Study text
=== Section Start ===

Due to a shortage of families found to participate in the interviews and my abundance of children we hosted two different student pairings. The first night the students came to discuss the two youngest kids. Malia of course was her charming self and the littlest man did his utmost to secure his share of the attention with his loud vocalizations.
Malia and the littlest man have very different needs but both are complex. One's needs are obvious while the other has challenges that are visible to outsiders but whose biggest challenge is invisible. Points I thought important for them to know were the hurdles and barriers in the community for kids with special needs and this includes relationships with the schools. Parents can be bombarded daily with voice messages and emails with staff wanting to have discussions about one issue or another and of course these are not always positive. Providing extracurricular activities both for enrichment and socialization require the same effort, organization and relationship building to set the stage for success that the school takes. There are challenges that affect families physically and financially. I showed the students how the littlest man's wheelchair works. Because his chair is a tilt in space it does not fold. What if your family vehicle is a small compact car? How do you transport child, chair and anyone else that normally rides at the same time? The pieces of equipment that kids with physical disabilities have are heavy and not all parents are capable of managing them. What happens when your non ambulatory child's size exceeds your own? What if you can't afford the adaptations to your vehicle and home? What if your child is sick a lot and misses a lot of school thereby making you miss work placing your employment in jeopardy? These are all stressors families with special needs kids face. These and a million more.
The second night I let Journey have a go at the next student pairing. Journey has a couple of syndromes that have offered her a lifetime of chronic pain and other issues that have lead to many interactions with a variety of medical professionals. Now that she is almost grown she is able to speak for herself in regards to what she would like to see in a physician and what her challenges have been outside of the doctor's office. The students were duly impressed as they should have been as my girl is pretty remarkable.

=== Section End ===

Information provided
=== Section Start ===

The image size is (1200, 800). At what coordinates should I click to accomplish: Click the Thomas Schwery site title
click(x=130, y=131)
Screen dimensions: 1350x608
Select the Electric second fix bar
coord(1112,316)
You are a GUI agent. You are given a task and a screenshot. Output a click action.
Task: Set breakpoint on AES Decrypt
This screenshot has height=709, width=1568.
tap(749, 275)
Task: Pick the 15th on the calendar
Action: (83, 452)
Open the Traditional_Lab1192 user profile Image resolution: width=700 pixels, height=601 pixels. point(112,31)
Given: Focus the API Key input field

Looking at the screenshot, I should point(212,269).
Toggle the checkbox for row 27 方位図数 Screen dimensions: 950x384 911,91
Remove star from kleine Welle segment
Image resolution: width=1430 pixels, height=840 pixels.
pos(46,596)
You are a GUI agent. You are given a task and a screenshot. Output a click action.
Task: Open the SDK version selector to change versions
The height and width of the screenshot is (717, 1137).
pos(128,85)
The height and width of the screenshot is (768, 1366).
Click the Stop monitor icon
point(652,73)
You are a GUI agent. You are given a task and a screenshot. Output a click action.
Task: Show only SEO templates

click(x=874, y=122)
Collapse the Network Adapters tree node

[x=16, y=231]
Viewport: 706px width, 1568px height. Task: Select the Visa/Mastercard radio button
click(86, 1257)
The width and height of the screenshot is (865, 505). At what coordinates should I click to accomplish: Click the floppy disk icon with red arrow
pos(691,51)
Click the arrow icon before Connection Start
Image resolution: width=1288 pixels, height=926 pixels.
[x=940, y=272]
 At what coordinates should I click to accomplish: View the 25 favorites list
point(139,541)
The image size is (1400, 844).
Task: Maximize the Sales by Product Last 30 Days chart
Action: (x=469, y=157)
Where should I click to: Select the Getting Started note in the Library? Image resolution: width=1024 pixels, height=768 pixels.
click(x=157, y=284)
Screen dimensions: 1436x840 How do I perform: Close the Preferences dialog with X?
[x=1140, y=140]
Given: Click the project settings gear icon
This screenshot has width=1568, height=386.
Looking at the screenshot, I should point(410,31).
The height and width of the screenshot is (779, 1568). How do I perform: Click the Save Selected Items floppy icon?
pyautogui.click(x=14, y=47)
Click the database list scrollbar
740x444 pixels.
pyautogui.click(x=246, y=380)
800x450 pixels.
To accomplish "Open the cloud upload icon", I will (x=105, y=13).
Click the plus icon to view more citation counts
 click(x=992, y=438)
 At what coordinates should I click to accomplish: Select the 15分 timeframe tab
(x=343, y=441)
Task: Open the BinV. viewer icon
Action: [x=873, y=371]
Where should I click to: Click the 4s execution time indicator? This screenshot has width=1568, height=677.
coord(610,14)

=== Section End ===

Activity list
1: Using the passage about hosting the student interviews, decide whether each statement agrees with it. Answer yes or no for each, quoting the words from the passage that decide it.
(a) The littlest man's wheelchair folds.
(b) Journey spoke with the second student pairing.
(c) Families were easy to find for the interviews.
2: Write a continuation of the passage about hosting the student interviews, starting after its final sentence.
The material is not needed for what comes next.

Exercise results
1:
(a) No: "Because his chair is a tilt in space it does not fold."
(b) Yes: "The second night I let Journey have a go at the next student pairing."
(c) No: "Due to a shortage of families found to participate in the interviews"

2:
As the students were leaving I was able to talk more about my other kids and some of the things that would make for an interesting visit in the doctors office. Donovan is a good example. Though much of his speech is barely intelligible he can answer yes and no questions. He is also very clever at reading your body language to know which answer you expect from him. Yes does not always mean yes and no not always no. Now Donovan and others like him as adults would not likely be in an exam room alone so in that instance as is the case for the nonverbal patient the mother, the caregiver, whoever is in attendance is going to have to be trusted to be the interpreter.
The final piece of advice I offered was that they expose themselves to all different populations. It is hard for me to believe that in this day and age in a first world country that there are so many physicians who have had so little contact with adults with severe disabilities.
I hope we made a difference for these four students. It is my desire to have more opportunities to be a part of the educational process for up and coming doctors. I have complained long enough with little result so what is the saying "Be the change you want to see in the world"? This might not be completely appropriate for what I am talking about but the point remains if I want things to improve then I need to be an active participant.